Russia announced Wednesday to close the Moscow office of CBC / Radio-Canada and cancel the accreditations and visas of its journalists, in response to the ban on the broadcasting of channels from the Russian group RT in Canada.
It is the first time that Moscow has banned a Western media since the start of the Russian offensive in Ukraine on February 24. Three weeks earlier, however, Russia had shut down German Deutsche Welle in retaliation for banning pro-Kremlin channel RT from broadcasting in Germany.

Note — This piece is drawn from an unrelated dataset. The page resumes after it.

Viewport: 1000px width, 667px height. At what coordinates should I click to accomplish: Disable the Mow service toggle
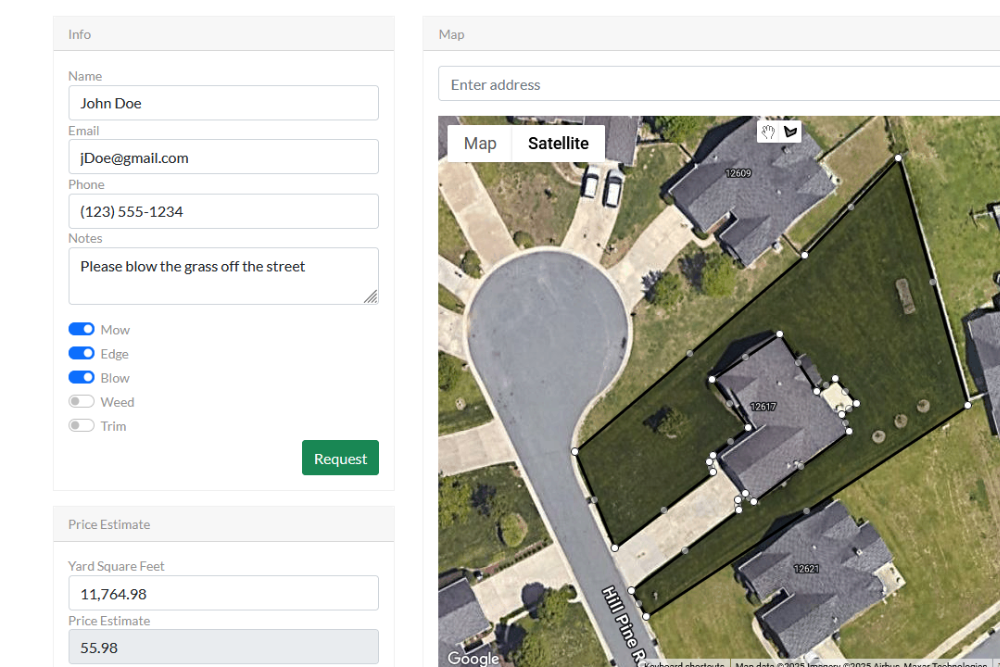coord(82,329)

“The decision has been taken to take retaliatory measures for Canada’s actions, in this case it is the closure of the correspondent office in Moscow of the CBC radio television, including the cancellation of accreditations and visas for its journalists,” said Russian Foreign Ministry spokeswoman Maria Zakharova.
Accusing the government of having “adopted an openly Russophobic (political) course”, she estimated, during her weekly briefing, that “CBC had become a megaphone of anti-Russian propaganda”.
She also denounced Canada’s support for Ukraine, before and since the Russian offensive against its neighbour.
CBC / Radio-Canada announced in early March that it was “temporarily” suspending the work of its journalists in Russia, due to the new law providing for prison sentences for the dissemination of “false information about the army” about the Russian offensive in Ukraine.
In addition, in mid-March, Canada officially banned service providers from distributing Russian news channels RT (formerly Russia Today) and RT France, saying their programming was not in “the public interest”. “.
The EU has also banned these Russian media and others, but so far Moscow has not adopted equivalent retaliatory measures.